▶ _Instructions for the task_
Rewrite the lines from the one holding "Task: Switch to list view" through the one holding "Action: [x=1465, y=235]", inclusive, as a numbered list, omitting any blank lines.

[Extracted data start]

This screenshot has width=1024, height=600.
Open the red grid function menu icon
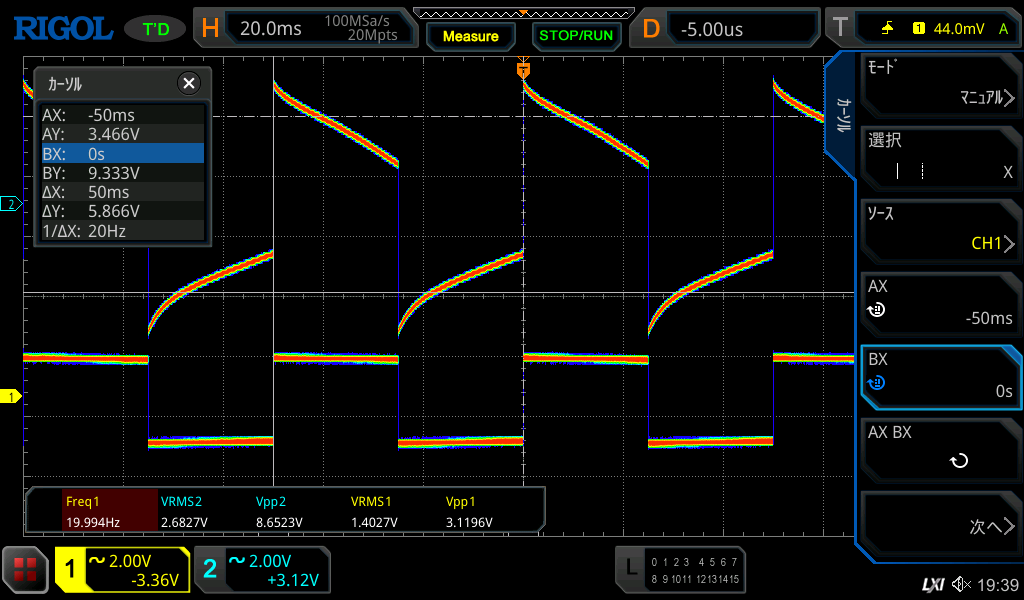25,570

[Extracted data end]
[Extracted data start]

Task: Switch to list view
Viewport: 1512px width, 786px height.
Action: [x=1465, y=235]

[Extracted data end]

▶ _Output of the exercise_
1. Task: Switch to list view
2. Viewport: 1512px width, 786px height.
3. Action: [x=1465, y=235]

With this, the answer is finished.